** Task details **
Leaving out the pictures, print exactly the lines from the one holding "Task: Click the zoom slider handle" to the last line of the entries below, both included, and nothing more.

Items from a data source
══════════

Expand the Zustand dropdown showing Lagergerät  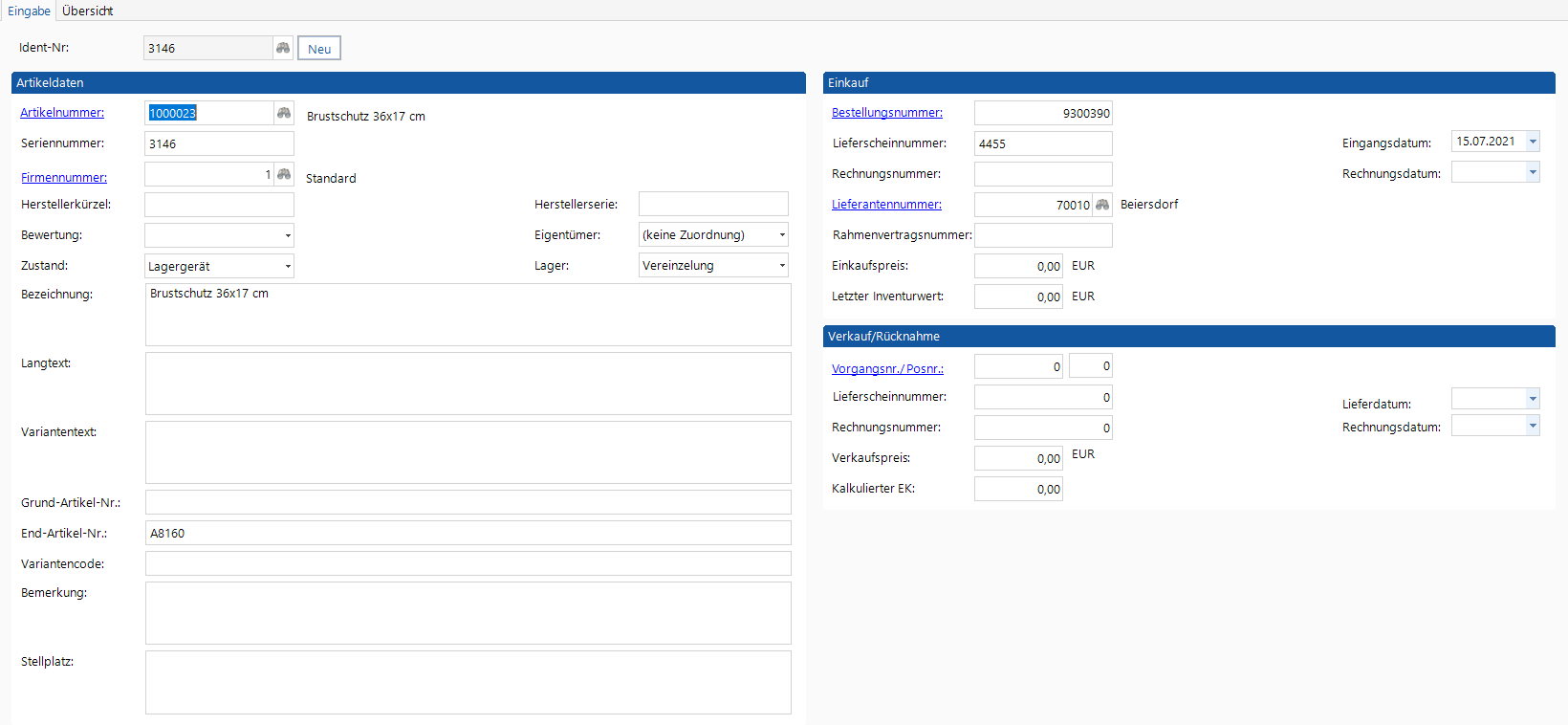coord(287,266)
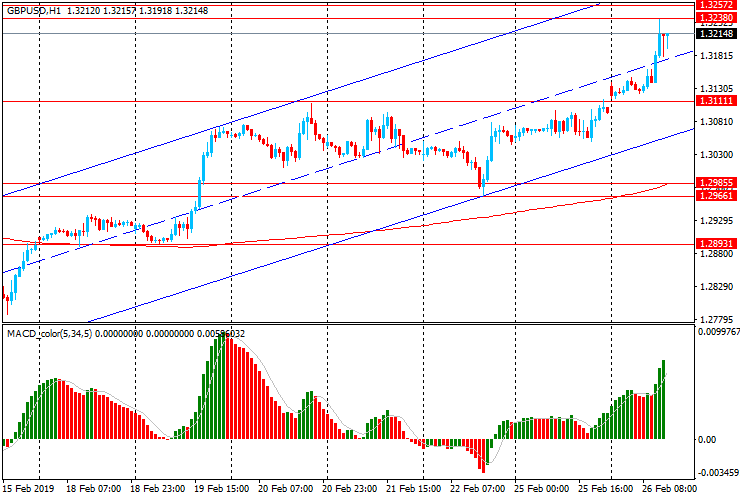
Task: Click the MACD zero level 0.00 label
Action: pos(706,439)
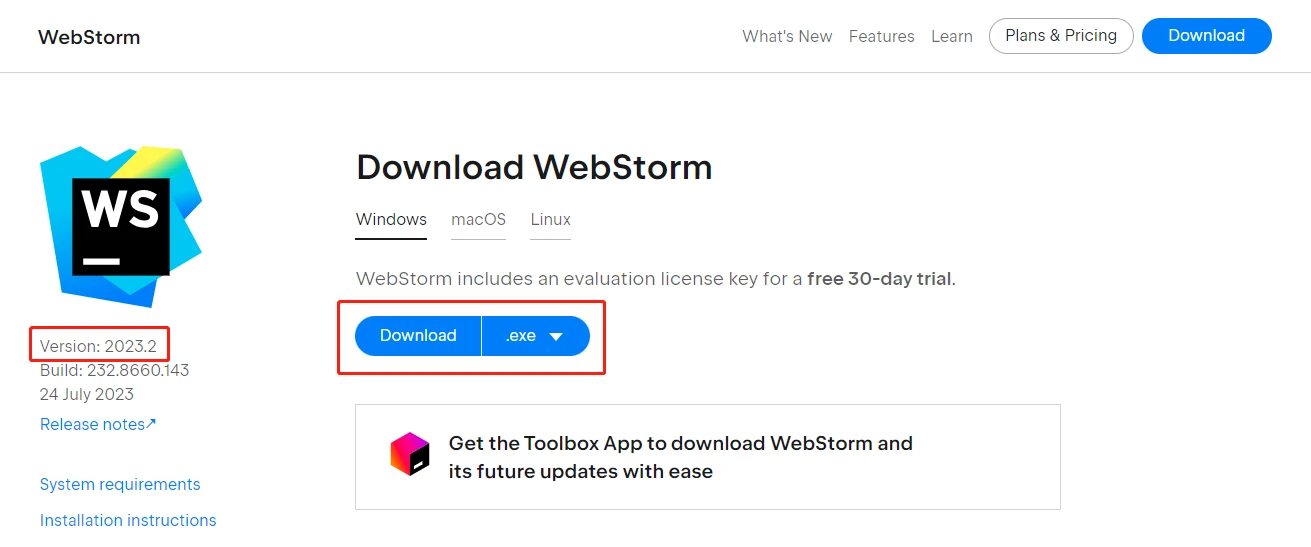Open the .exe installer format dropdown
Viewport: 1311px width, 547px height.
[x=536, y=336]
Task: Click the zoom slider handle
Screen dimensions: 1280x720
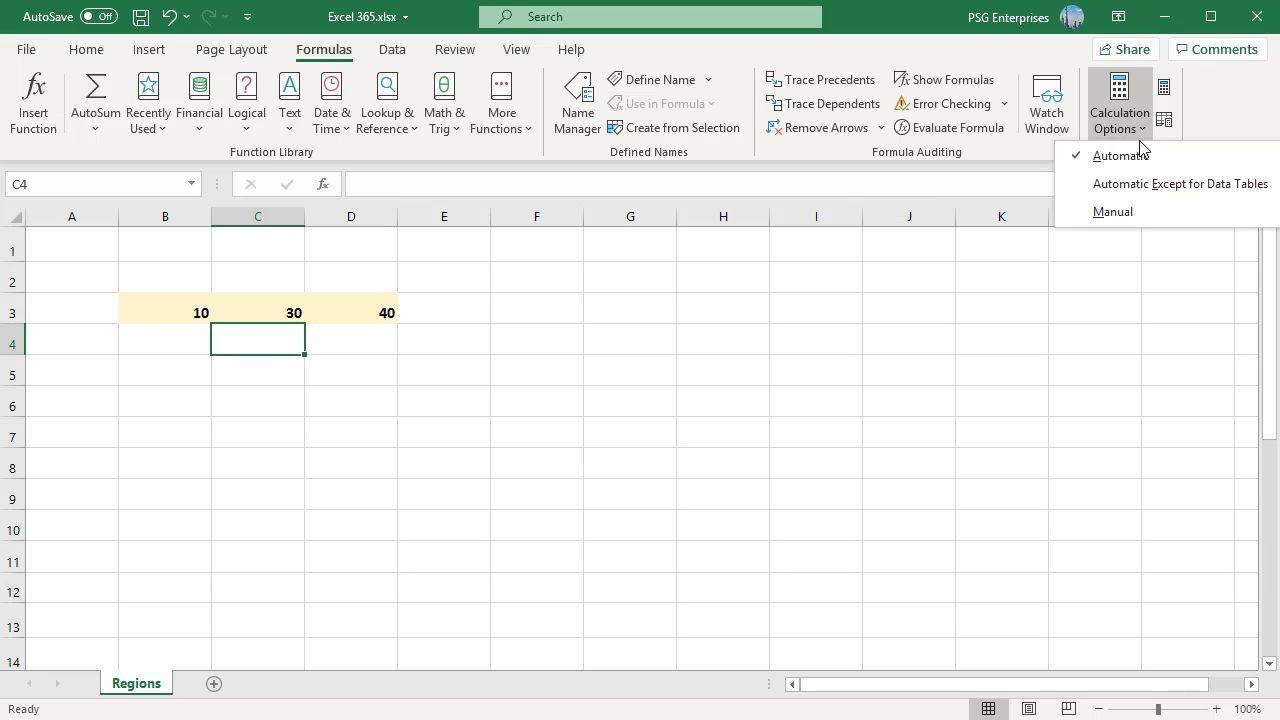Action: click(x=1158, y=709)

══════════

** Answer space **
Task: Click the zoom slider handle
Screen dimensions: 1280x720
Action: click(x=1158, y=709)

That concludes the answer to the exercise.